### STATED TASK A
Reproduce the records word for word, from the line containing "Viewport: 1445px width, 813px" through the end of the records, with both ends included. Omit the pictures from your reply.

Today our proposal is requesting a revised authority for the Minister of Health to move the fees out from under the FAA, where they refer to the food and drugs regulations, and move them directly under the Food and Drugs Act, and to modify certain parts of the Food and Drugs Act to make that a better instrument to do so.
Essentially, this is not going to raise fees. It requires that we consult with all our stakeholders and continue to apply all the Statutory Instruments Act requirements as well, but it will set a comprehensive policy frame under the Food and Drugs Act under which we can charge user fees, and it will do it in a streamlined fashion.
Currently, under the GIC full regulatory process, it can take anywhere from two to four years to update a fee, so we're envisioning a more agile and globally comparable user fee regime wherein we can do those updates probably within 12 to 15 months.
That's part 4 of division 16 of the budget implementation act.
It also allows for an exemption from the renamed User Fees Act, which is the Service Fees Act, which our colleagues from the Treasury Board Secretariat are going to speak to and which we support wholeheartedly. Under the proposed framework, the Minister of Health will keep, as I said, all the accountability and transparency principles, including the requirement to consult stakeholders, performance penalties, and small- and medium-enterprise mitigation, and we believe there's no impact on the provinces and territories or on Canadians directly because the fees apply largely to industry, and the pass-through is minimal to non-existent.
I'll stop right there, and take your questions.

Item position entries
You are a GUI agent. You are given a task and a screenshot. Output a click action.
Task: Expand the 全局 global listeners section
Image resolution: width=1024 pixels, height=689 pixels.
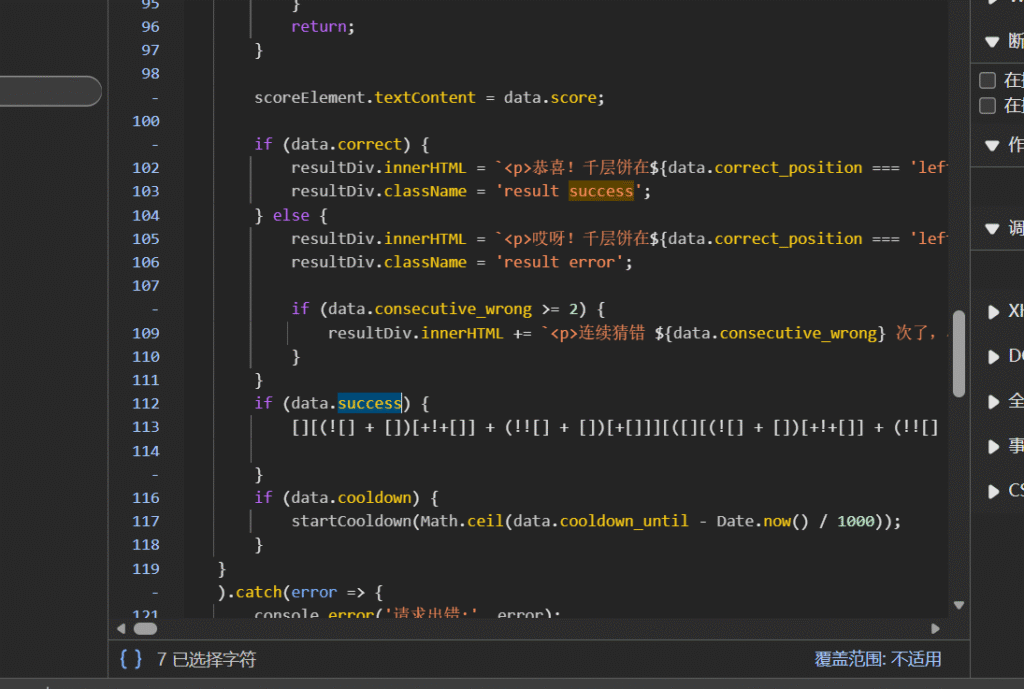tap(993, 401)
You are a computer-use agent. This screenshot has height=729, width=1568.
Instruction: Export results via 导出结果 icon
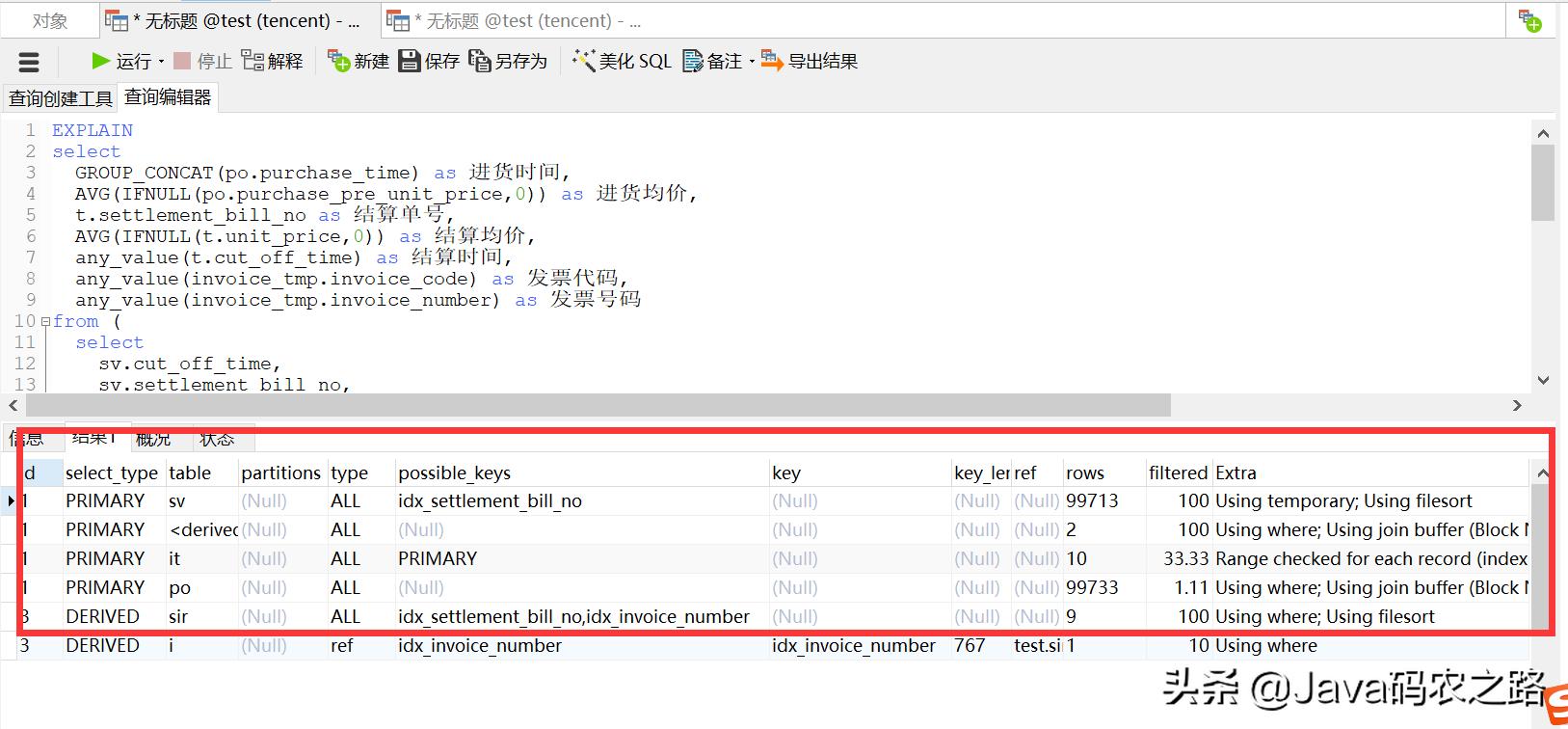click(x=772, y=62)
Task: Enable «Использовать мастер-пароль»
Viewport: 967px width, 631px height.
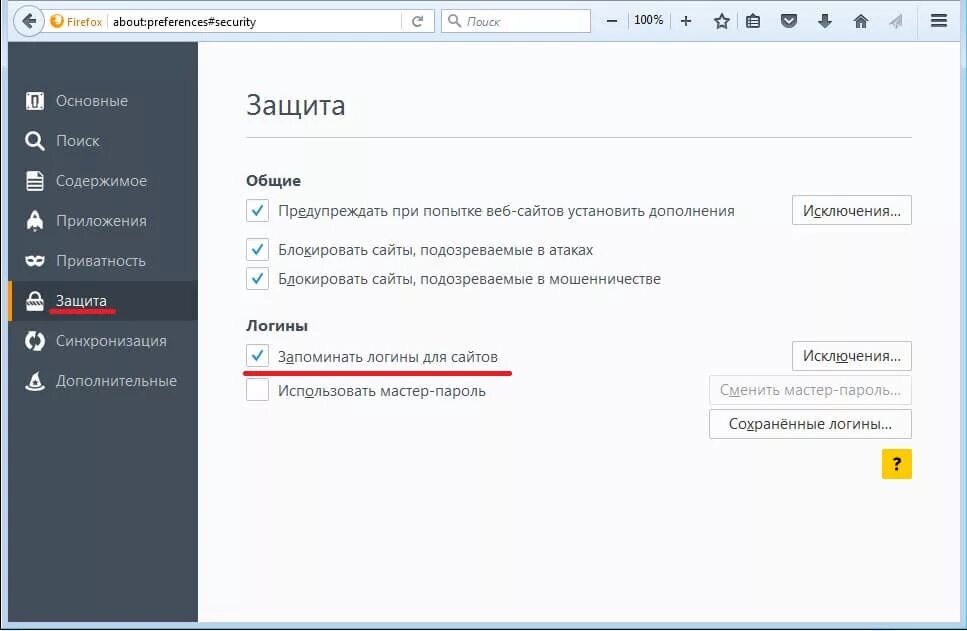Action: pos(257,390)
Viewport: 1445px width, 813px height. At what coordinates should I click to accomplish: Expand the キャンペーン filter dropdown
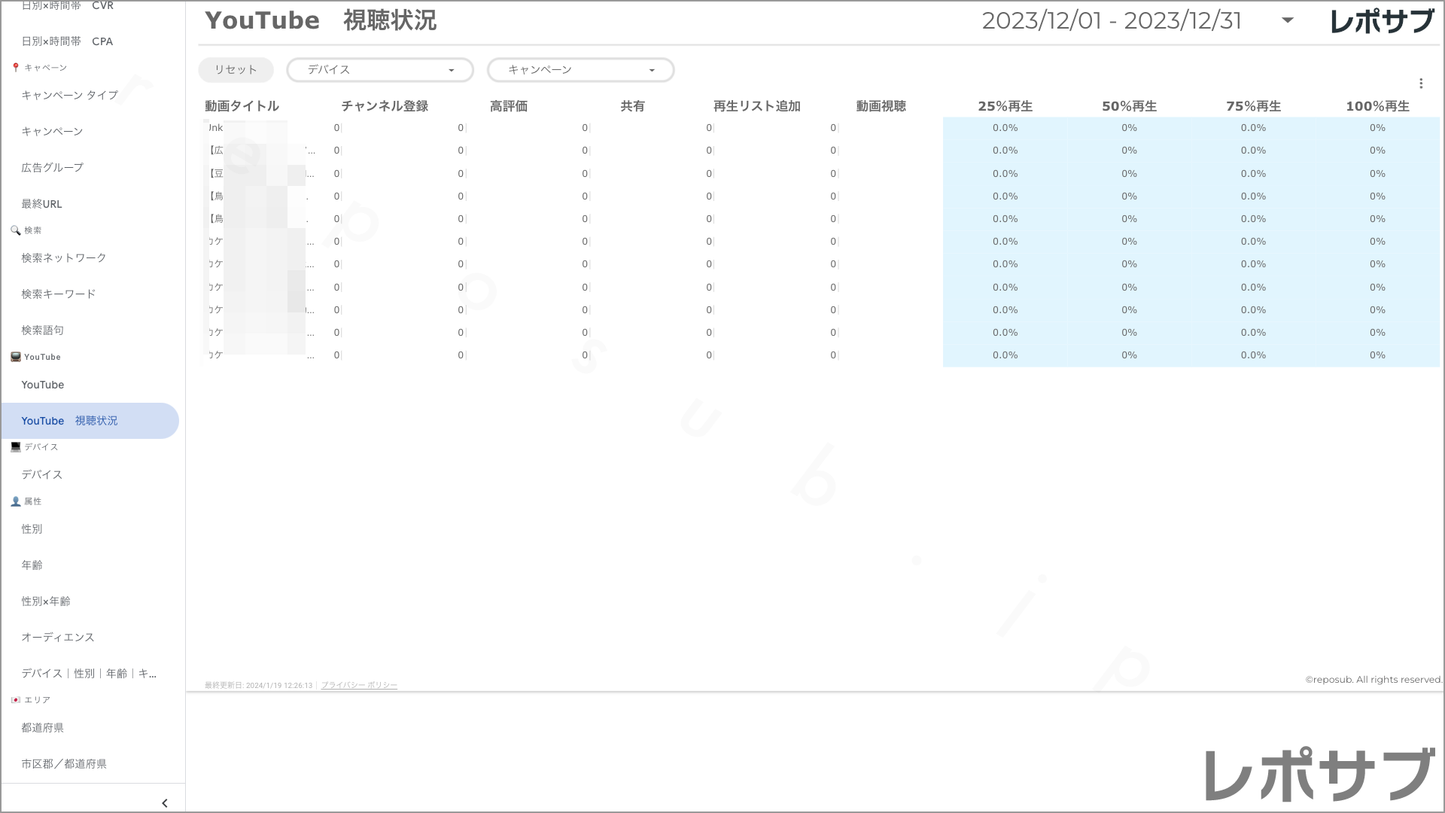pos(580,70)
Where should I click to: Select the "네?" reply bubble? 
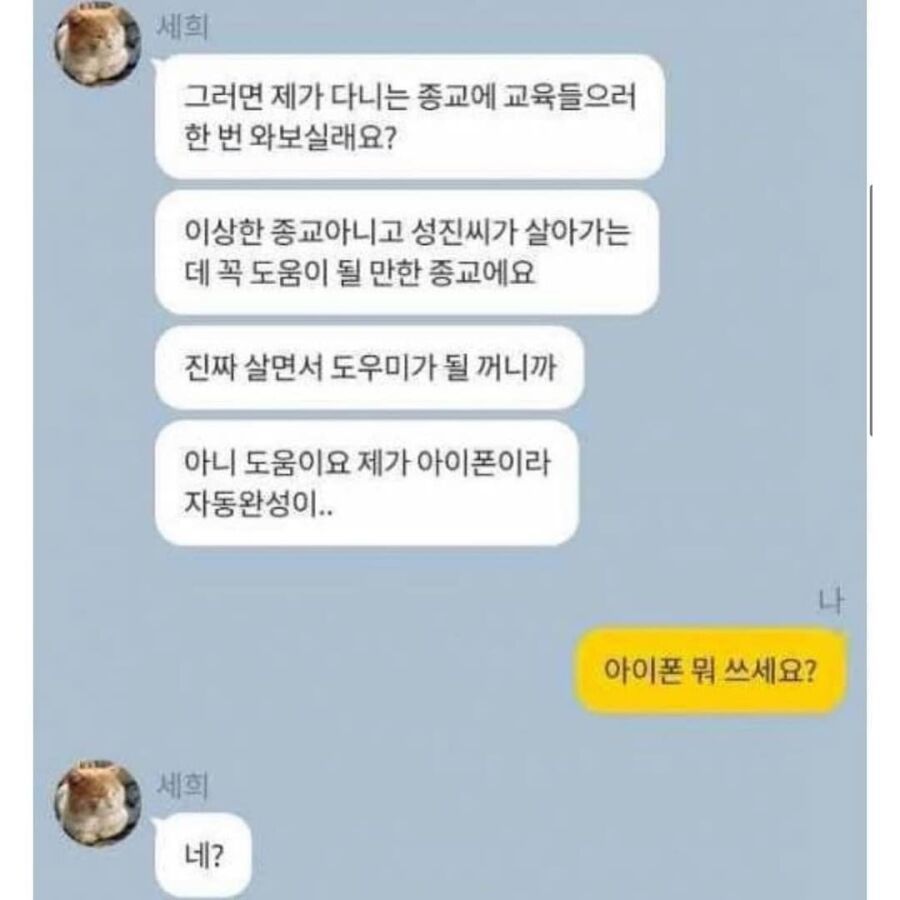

### STATED TASK B
According to the passage, how long can it currently take to update a fee under the GIC full regulatory process?

### ANSWER A
Viewport: 1445px width, 813px height. At what coordinates should I click to accomplish: Expand the キャンペーン filter dropdown
pos(580,70)
Where should I click to: Select the "네?" reply bubble? 

### ANSWER B
Anywhere from two to four years.